About this exercise. Please retype each record exactly as it stands below.

╭──

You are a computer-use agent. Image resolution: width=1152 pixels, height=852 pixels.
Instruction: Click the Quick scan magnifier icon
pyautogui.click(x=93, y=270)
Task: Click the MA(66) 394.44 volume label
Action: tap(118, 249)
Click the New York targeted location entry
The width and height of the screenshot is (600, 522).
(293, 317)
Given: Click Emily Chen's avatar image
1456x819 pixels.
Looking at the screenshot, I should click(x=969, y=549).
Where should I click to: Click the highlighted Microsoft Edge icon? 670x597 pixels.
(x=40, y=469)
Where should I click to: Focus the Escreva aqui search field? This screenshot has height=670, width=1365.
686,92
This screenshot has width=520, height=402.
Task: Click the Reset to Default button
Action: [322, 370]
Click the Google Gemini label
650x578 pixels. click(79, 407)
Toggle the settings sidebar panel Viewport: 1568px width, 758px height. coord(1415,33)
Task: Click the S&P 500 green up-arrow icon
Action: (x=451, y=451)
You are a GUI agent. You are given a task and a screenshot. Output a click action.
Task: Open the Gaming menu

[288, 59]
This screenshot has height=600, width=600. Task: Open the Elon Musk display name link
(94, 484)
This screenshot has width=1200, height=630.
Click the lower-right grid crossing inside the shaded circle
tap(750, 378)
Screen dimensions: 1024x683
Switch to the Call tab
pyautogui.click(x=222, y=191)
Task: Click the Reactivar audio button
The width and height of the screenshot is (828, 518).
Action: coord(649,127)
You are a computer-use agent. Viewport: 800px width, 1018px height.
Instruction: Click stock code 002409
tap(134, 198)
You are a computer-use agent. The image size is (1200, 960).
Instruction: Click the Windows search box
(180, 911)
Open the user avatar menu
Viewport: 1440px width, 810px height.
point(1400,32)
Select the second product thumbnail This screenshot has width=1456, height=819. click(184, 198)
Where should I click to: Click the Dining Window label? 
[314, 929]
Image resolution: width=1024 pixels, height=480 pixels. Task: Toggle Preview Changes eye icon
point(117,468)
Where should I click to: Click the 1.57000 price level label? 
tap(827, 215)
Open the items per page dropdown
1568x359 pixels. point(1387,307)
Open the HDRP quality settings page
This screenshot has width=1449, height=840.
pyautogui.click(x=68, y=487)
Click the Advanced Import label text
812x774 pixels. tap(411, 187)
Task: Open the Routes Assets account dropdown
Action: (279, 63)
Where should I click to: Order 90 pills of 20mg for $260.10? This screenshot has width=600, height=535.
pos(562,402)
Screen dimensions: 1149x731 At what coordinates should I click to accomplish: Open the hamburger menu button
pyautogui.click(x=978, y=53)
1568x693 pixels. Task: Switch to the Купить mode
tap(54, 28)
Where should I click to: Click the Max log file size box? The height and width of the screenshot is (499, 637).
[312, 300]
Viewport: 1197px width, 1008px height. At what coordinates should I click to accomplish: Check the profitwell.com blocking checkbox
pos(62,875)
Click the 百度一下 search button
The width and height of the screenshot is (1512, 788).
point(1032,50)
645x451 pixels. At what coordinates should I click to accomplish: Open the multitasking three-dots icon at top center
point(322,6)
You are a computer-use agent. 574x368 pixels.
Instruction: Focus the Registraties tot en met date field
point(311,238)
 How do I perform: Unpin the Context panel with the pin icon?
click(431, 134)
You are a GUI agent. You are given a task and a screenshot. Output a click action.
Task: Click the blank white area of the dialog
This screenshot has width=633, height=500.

╰──

Final answer.
You are a computer-use agent. Image resolution: width=1152 pixels, height=852 pixels.
Instruction: Click the Quick scan magnifier icon
pyautogui.click(x=93, y=270)
Task: Click the MA(66) 394.44 volume label
Action: tap(118, 249)
Click the New York targeted location entry
The width and height of the screenshot is (600, 522).
(293, 317)
Given: Click Emily Chen's avatar image
1456x819 pixels.
Looking at the screenshot, I should click(x=969, y=549).
Where should I click to: Click the highlighted Microsoft Edge icon? 670x597 pixels.
(x=40, y=469)
Where should I click to: Focus the Escreva aqui search field? This screenshot has height=670, width=1365.
686,92
This screenshot has width=520, height=402.
Task: Click the Reset to Default button
Action: [322, 370]
Click the Google Gemini label
650x578 pixels. click(79, 407)
Toggle the settings sidebar panel Viewport: 1568px width, 758px height. coord(1415,33)
Task: Click the S&P 500 green up-arrow icon
Action: (x=451, y=451)
You are a GUI agent. You are given a task and a screenshot. Output a click action.
Task: Open the Gaming menu

[288, 59]
This screenshot has height=600, width=600. Task: Open the Elon Musk display name link
(94, 484)
This screenshot has width=1200, height=630.
Click the lower-right grid crossing inside the shaded circle
tap(750, 378)
Screen dimensions: 1024x683
Switch to the Call tab
pyautogui.click(x=222, y=191)
Task: Click the Reactivar audio button
The width and height of the screenshot is (828, 518).
Action: coord(649,127)
You are a computer-use agent. Viewport: 800px width, 1018px height.
Instruction: Click stock code 002409
tap(134, 198)
You are a computer-use agent. The image size is (1200, 960).
Instruction: Click the Windows search box
(180, 911)
Open the user avatar menu
Viewport: 1440px width, 810px height.
point(1400,32)
Select the second product thumbnail This screenshot has width=1456, height=819. click(184, 198)
Where should I click to: Click the Dining Window label? 
[314, 929]
Image resolution: width=1024 pixels, height=480 pixels. Task: Toggle Preview Changes eye icon
point(117,468)
Where should I click to: Click the 1.57000 price level label? 
tap(827, 215)
Open the items per page dropdown
1568x359 pixels. point(1387,307)
Open the HDRP quality settings page
This screenshot has width=1449, height=840.
pyautogui.click(x=68, y=487)
Click the Advanced Import label text
812x774 pixels. tap(411, 187)
Task: Open the Routes Assets account dropdown
Action: (279, 63)
Where should I click to: Order 90 pills of 20mg for $260.10? This screenshot has width=600, height=535.
pos(562,402)
Screen dimensions: 1149x731 At what coordinates should I click to accomplish: Open the hamburger menu button
pyautogui.click(x=978, y=53)
1568x693 pixels. Task: Switch to the Купить mode
tap(54, 28)
Where should I click to: Click the Max log file size box? The height and width of the screenshot is (499, 637).
[312, 300]
Viewport: 1197px width, 1008px height. At what coordinates should I click to accomplish: Check the profitwell.com blocking checkbox
pos(62,875)
Click the 百度一下 search button
The width and height of the screenshot is (1512, 788).
point(1032,50)
645x451 pixels. At what coordinates should I click to accomplish: Open the multitasking three-dots icon at top center
point(322,6)
You are a computer-use agent. 574x368 pixels.
Instruction: Focus the Registraties tot en met date field
point(311,238)
 How do I perform: Unpin the Context panel with the pin icon?
click(431, 134)
You are a GUI agent. You are given a task and a screenshot. Output a click action.
Task: Click the blank white area of the dialog
This screenshot has width=633, height=500.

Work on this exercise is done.